The application folders also contained photos of the students applying for vouchers.
“The exposure of… (these) documents is a serious potential security lapse, as they were stored without password protection and, therefore, available to anyone with an Internet connection,” said Mr Fowler.
The data could be used in phishing attempts and identity theft, he added.
The Philippines’ National Privacy Commission told The Straits Times that it was informed by Mr Fowler of the breach in January, and that “the vulnerability has been patched”.
But Mr Fowler said it was unclear how long the records were exposed or if anyone else could have gained access to the database.
“Only an internal forensic audit would be able to identify unauthorised access or potential malicious activity,” he said.
This was the second time the education ministry’s database has reportedly been compromised in 2024.

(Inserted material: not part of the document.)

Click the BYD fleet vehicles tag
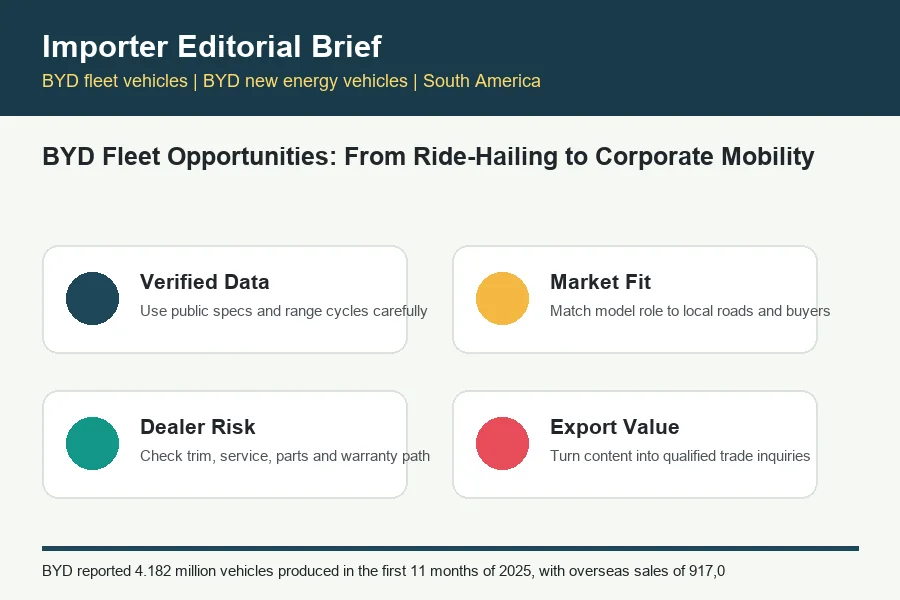The height and width of the screenshot is (600, 900). [x=115, y=81]
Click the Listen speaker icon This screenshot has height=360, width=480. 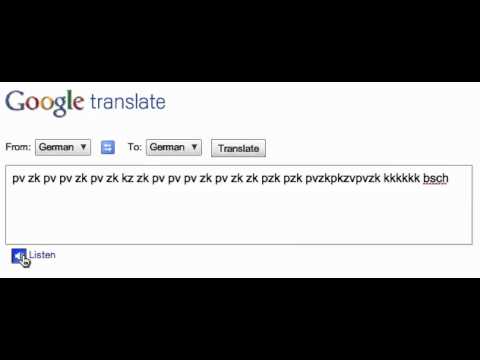(19, 256)
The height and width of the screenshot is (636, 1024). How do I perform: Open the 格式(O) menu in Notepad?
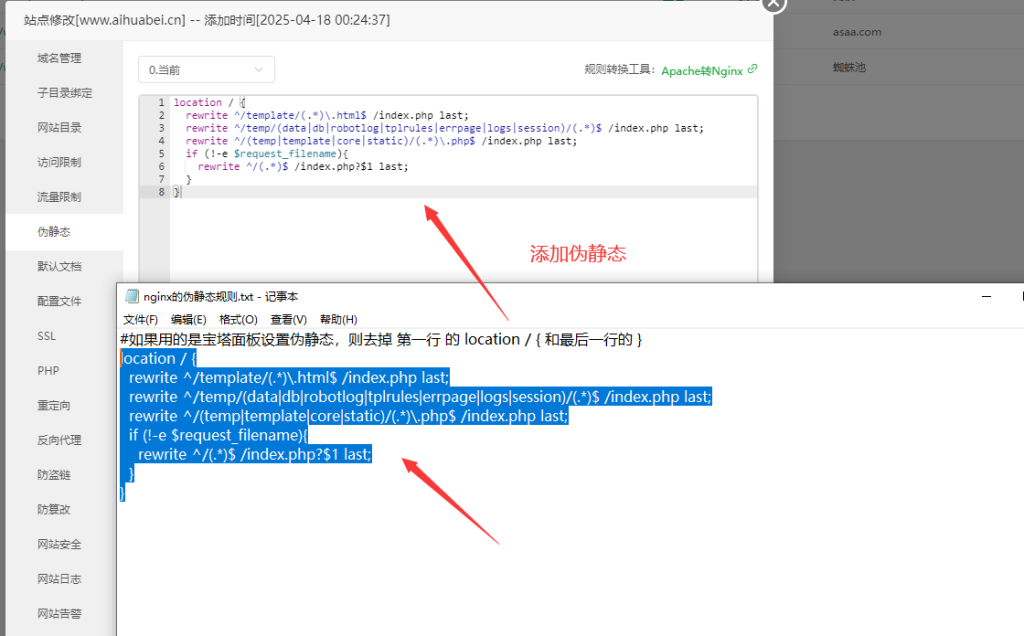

On Feb 14, Deep Web Konek – a community of cyber-security advocates – reported on Facebook that it unearthed a data breach involving 750GB worth of banking and personal records of students and teachers under the education ministry’s regional office south of the capital Manila.
The ministry said it ordered its field offices to run diagnostics and check if its servers had been hacked.
Earlier in February, hackers operating in China attempted to break into websites and e-mail systems of President Ferdinand Marcos Jr and several government agencies, including one promoting maritime security.
The Philippines has been ranked as the second most vulnerable to cyber threats after Indonesia among countries in South-east Asia.
Cyber-security firm Surfshark said in a report in October that at least 124 million accounts in the Philippines have been compromised since 2004. Indonesia topped the list, with 144 million affected accounts.
“In Asia, 52 accounts are breached per 100 people on average. However, in the Philippines, this number goes up to 106 per 100 people,” Surfshark lead researcher Agneska Sablovskaja said.
In October 2023, hackers released a massive trove of data from servers of the Philippine Health Insurance Corporation (Philhealth) after the state health insurer had refused to pay a ransom of US$300,000 (S$403,000).
Philhealth then revealed that the personal information of its 36 million members – around a third of the Philippine population – might have been compromised.
Its servers were hacked because it did not have cyber protection software. Some 96 computers were affected, or about a 10th of the agency’s units in its headquarters in metropolitan Manila.
Shortly after that incident, the homepage of the Philippines’ House of Representatives was defaced with a drawing of a smiling troll face and had to be taken offline.